Now that all servers are enrolled in Okta, let’s access the servers as a user:

Install the ASA agent in your workstation (required to access servers as a user): brew install okta-advanced-server-access --cask

To set up the ASA agent, enter sft enroll and follow the instructions.

To see your servers, enter sft list-servers.

# sft list-servers
Waiting on browser...
Browser step completed successfully.
HOSTNAME                    OS_TYPE  PROJECT_NAME         ACCESS_ADDRESS
asa-ansible2-centos         linux    Frederico_Servers    192.168.0.101
asa-ansible3-centos         linux    Frederico_Servers    192.168.0.102
asa-ansible4-suse           linux    Frederico_Servers    192.168.0.103
asa-ansible5-suse           linux    Frederico_Servers    192.168.0.104
asa-ansible4-ubuntu         linux    Frederico_Servers    192.168.0.105
asa-ansible5-ubuntu         linux    Frederico_Servers    192.168.0.106

To ssh into your server, enter sft ssh <name-of-your-server>:

# sft ssh asa-ansible4-ubuntu
/home/frederico_hakamine #  

Wait, I have questions

What is Okta ASA doing?

  • Okta ASA secures access to Linux and Windows servers in SSH and RDP connections using the server agent (the same one that enrolled the server in your project earlier).
  • The ASA server agent, in addition to subscribing your server to a project, also works alongside native OS features such as sudo, users, and openssh to control access during runtime and to capture any login events for audit inspection.
  • Because the agent is light and does not require firewalls and monolithic LDAP or privileged access servers, it can be easily distributed across any infrastructure (IaaS, VM, or physical) and embedded in your DevOps tools.
  • To grant users access to servers, ASA operates a programmable Certificate Authority service as part of its SaaS, that issues ephemeral SSH Client Certificates for each authenticated and authorized request. The keys are issued only after ensuring both user and his/her device complies with the organization’s security policies.
  • The use of ephemeral keys provides many benefits. It eliminates the use of static keys and credentials for server access, ensures that both users and machines are audited before any new ssh connection, simplifies access revocation, eliminates the risk of “super account overuse”, and simplifies access audit.

Can I use this playbook with other Ansible provisioning modules?
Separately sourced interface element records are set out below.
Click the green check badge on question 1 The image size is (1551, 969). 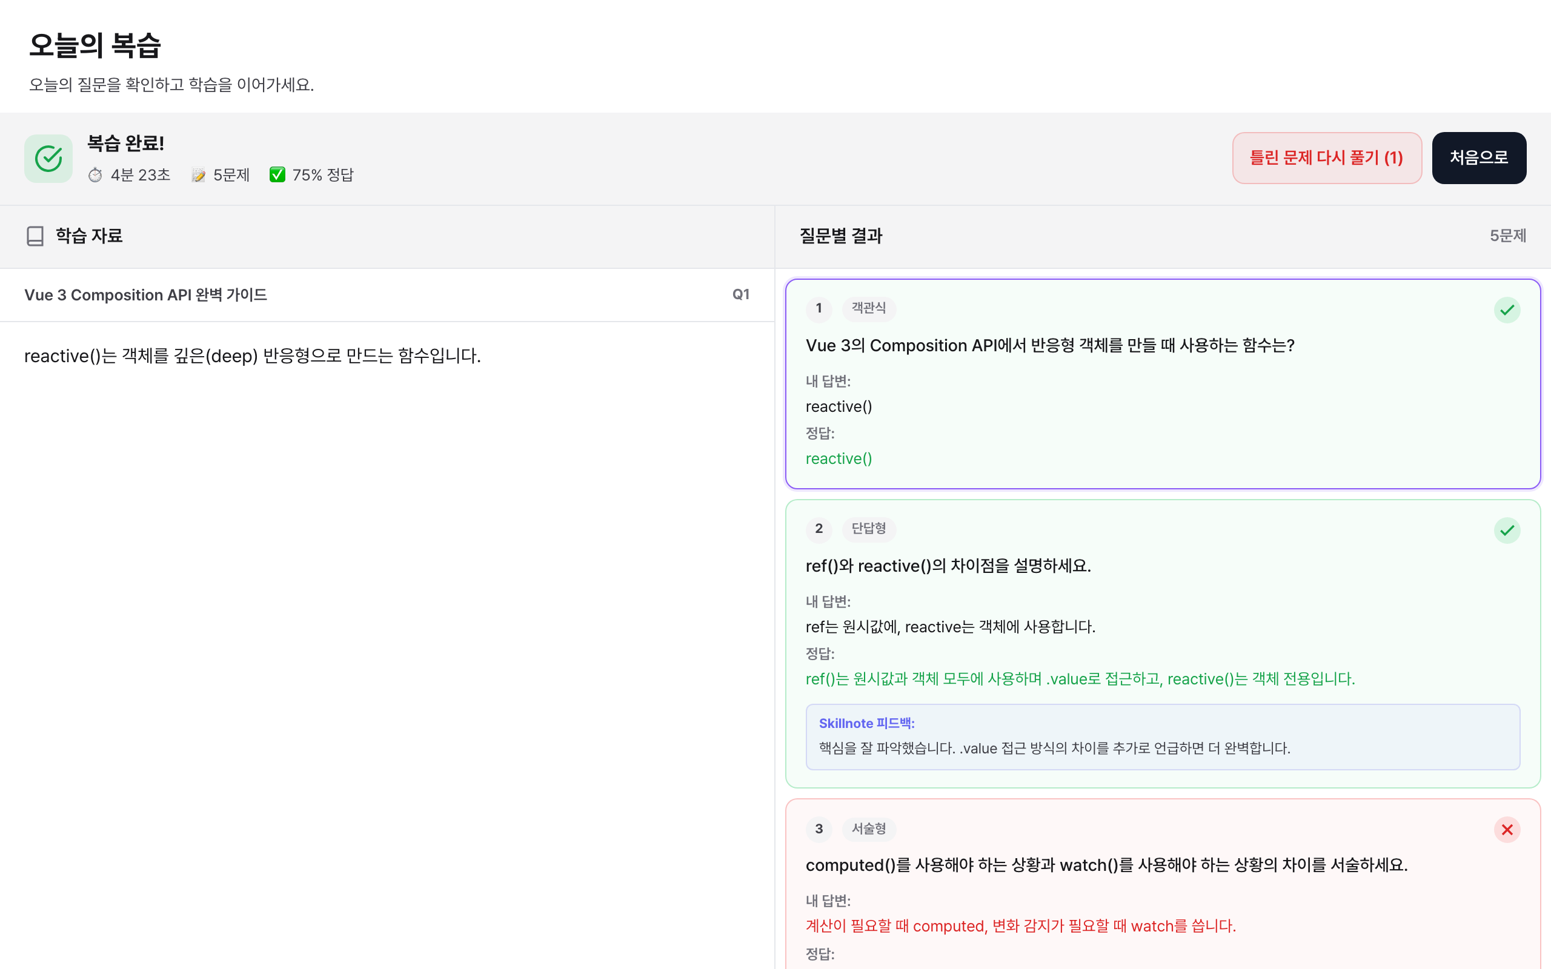tap(1507, 310)

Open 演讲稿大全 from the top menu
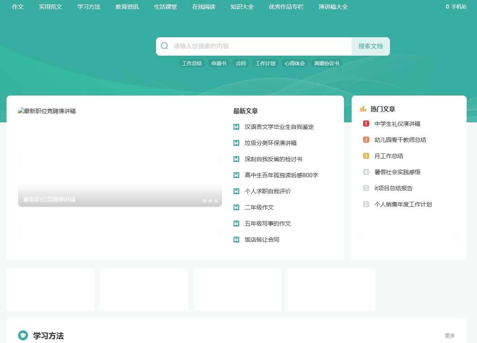coord(332,7)
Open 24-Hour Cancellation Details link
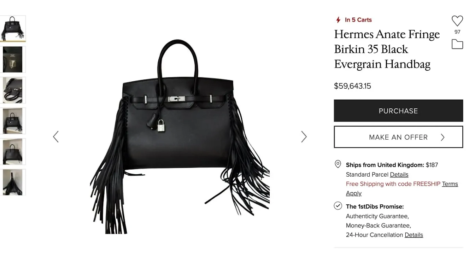469x256 pixels. click(414, 235)
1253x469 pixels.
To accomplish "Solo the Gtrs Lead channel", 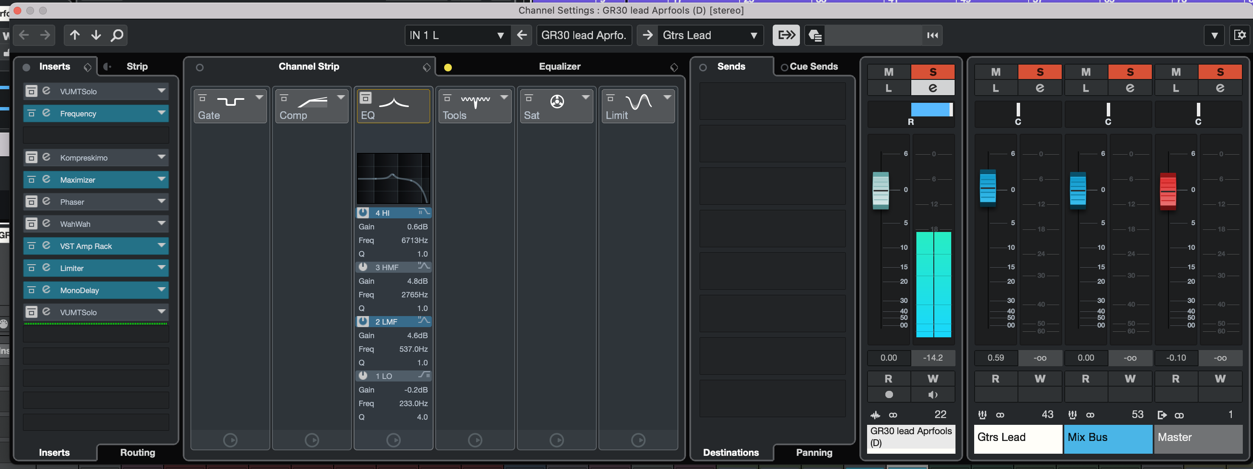I will pos(1039,72).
Yes. You can use this sample with any other module available in Ansible or the Ansible Galaxy. This includes provisioning modules to IaaS providers and Hypervisors, such as AWS, VMWare, GCP, OpenStack, and Azure. To do this, use the inventory plugins available with these modules to capture the inventory of servers and tags to apply the playbook.

What’s next?

After testing the playbook on some hosts, you expand it to more servers. To do so, tweak the playbook. You can, for example, store the enrollment token in Ansible’s vault, and also secure access to the Ansible controller with ASA using the same playbook. – i.e. update your asa-playbook.yml, changing the hosts to local, and then run the playbook pointing to local:

ansible-playbook -c local -i localhost asa-playbook.yml --extra-vars "asa_enrollment_token=<local>"

You can also turn on additional features in Okta ASA, such as setup sudo grants, time-based access, use of bastion hosts, and SSH session capture just to name a few. All these features reduce the load on your playbooks and provide consistent account configuration across multiple servers.